Except that at 73, the traffic columnist is no longer young either. Retirement, the man who is a grandfather three times over, has been thinking about it for several years. “Everyone I knew is leaving,” he notes, saying he had a bit of a shock when he saw Michel Désautels (with whom he is not related) leave Radio-Canada on last year.
On the road
The departure of Yves Desautels also marks the end of an era. He was the last traffic reporter still on the road in Montreal. Morning and evening in fact, after his first intervention in the studio, he leaves aboard his “hedgehog”, this car nicknamed so because of the antennas which once overlooked it. It is from this car in the colors of Radio-Canada that he travels the roads of the greater Montreal region and that he makes his three interventions per hour. It is also from there that he receives calls from his faithful “sentinels”, as he calls them, who keep him informed of the state of the road network.
“I listen to Radio-Canada mainly for you. Often, you know about business before Transports Québec. It won’t be the same after your retirement, that’s for sure,” a truck driver, who usually calls Yves Desautels, admits in our presence.
At other stations, those who do his work are now in the studio during peak hours. They follow traffic jams by referring to the Quebec 511 site and the cameras of the Ministry of Transport. After all, what’s the point of keeping a traffic columnist in the field? Especially with applications like Waze or Google Maps, which inform motorists of traffic conditions in real time.

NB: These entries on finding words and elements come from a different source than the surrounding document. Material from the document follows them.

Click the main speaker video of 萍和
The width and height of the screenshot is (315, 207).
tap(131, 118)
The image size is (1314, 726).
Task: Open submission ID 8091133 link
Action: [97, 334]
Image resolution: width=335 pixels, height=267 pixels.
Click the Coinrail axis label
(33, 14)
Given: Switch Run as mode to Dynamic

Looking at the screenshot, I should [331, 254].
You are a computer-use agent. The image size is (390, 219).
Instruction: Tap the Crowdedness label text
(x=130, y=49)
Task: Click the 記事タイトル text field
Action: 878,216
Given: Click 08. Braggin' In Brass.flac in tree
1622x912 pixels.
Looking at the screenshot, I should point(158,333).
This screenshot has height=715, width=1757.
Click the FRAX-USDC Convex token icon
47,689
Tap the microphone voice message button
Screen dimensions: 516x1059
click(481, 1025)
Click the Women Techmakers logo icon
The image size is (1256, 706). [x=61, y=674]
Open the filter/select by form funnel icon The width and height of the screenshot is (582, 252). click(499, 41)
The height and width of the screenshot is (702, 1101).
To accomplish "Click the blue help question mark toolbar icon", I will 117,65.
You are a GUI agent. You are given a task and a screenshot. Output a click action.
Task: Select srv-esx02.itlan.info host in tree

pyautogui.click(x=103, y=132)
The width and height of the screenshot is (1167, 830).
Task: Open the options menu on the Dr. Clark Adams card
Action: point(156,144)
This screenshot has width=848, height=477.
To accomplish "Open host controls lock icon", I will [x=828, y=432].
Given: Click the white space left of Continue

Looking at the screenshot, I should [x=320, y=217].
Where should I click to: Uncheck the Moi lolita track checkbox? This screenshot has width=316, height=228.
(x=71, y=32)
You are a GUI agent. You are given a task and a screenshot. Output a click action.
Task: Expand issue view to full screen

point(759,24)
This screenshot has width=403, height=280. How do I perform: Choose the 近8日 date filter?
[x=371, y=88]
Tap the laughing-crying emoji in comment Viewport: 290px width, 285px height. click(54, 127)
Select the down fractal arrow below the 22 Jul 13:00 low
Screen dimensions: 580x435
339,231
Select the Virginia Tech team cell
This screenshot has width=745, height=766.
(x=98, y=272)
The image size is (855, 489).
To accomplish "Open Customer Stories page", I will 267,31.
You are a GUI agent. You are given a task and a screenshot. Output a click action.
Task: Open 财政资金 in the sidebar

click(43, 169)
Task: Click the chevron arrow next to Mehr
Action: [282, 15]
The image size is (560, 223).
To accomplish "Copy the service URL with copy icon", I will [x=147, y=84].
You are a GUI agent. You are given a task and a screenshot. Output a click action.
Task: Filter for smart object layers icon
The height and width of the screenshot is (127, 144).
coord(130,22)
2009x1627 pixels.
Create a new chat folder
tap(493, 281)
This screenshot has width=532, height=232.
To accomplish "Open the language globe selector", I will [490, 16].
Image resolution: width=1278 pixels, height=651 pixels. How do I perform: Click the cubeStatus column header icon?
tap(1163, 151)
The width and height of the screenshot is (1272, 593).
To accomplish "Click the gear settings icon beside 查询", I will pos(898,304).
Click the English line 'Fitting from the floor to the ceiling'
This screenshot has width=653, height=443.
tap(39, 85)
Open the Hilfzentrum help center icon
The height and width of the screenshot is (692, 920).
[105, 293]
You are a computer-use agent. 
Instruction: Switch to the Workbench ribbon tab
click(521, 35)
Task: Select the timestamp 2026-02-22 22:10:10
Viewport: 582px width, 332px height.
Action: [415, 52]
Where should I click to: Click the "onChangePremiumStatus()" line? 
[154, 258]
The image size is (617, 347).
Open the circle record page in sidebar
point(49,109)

“Everyone asks me what’s the point of still being in the car. It’s certain that I’m not connected to the scans like the others, who are in the studio. But I’m here if there’s something unexpected. The other day, when the Jacques-Cartier Bridge was blocked by a pro-Palestine demonstration, I was there. When there was the big fire in Old Montreal last year, I was able to arrive before the others too,” underlines Yves Desautels. He is worried that Radio-Canada will imitate other stations by confining the person who will succeed him next fall to the studio.
Life before traffic
In total, Yves Desautels will have spent 47 years with the public broadcaster. After studying literature, he began his career as a journalist in Western Canada. Then he was a radio reporter upon his return to Montreal. He was the first to arrive on site during the Polytechnique massacre on December 6, 1989, a date which remains anchored in his memory forever.
“I wasn’t supposed to work that night. But as I lived in Outremont, not far from the university, the assignor called me at supper time so that I could go see. All the other journalists were busy with other things. All we knew at that time was that we had heard that an armed man was hiding in the school. It was just when I got there that I realized that it was much more serious than we thought. In the end, I spent almost the night there,” he says, still very moved almost 35 years later.
His throat suddenly tightens when memories of the exchanges he had that evening with the victims’ parents, who were still waiting for confirmation of their daughter’s death, came back.
Yves Desautels loved the job of reporter. A great tennis fan, citing Gabrielle Roy as his favorite author, he would have liked to pursue his career in sports or culture. In his wildest dreams, Yves Desautels even wanted to be a foreign correspondent. “Except that there weren’t many chances on the French side. And we agree that I am no match for a guy like Jean-François Lépine, who has a similarly long CV,” he emphasizes, without bitterness.
He never saw traffic as a consolation prize, even if he admits to having sometimes felt a little confined to this role. He loved the privileged contact with the public that this job offered him. Too bad if some looked down on him.
“Honestly, I never felt disrespected. If there was, in any case, I’m sorry. I loved being in traffic. There is not a journalist who covers politics who receives the tsunami of love to which I have been entitled since I announced that I was retiring,” he argues.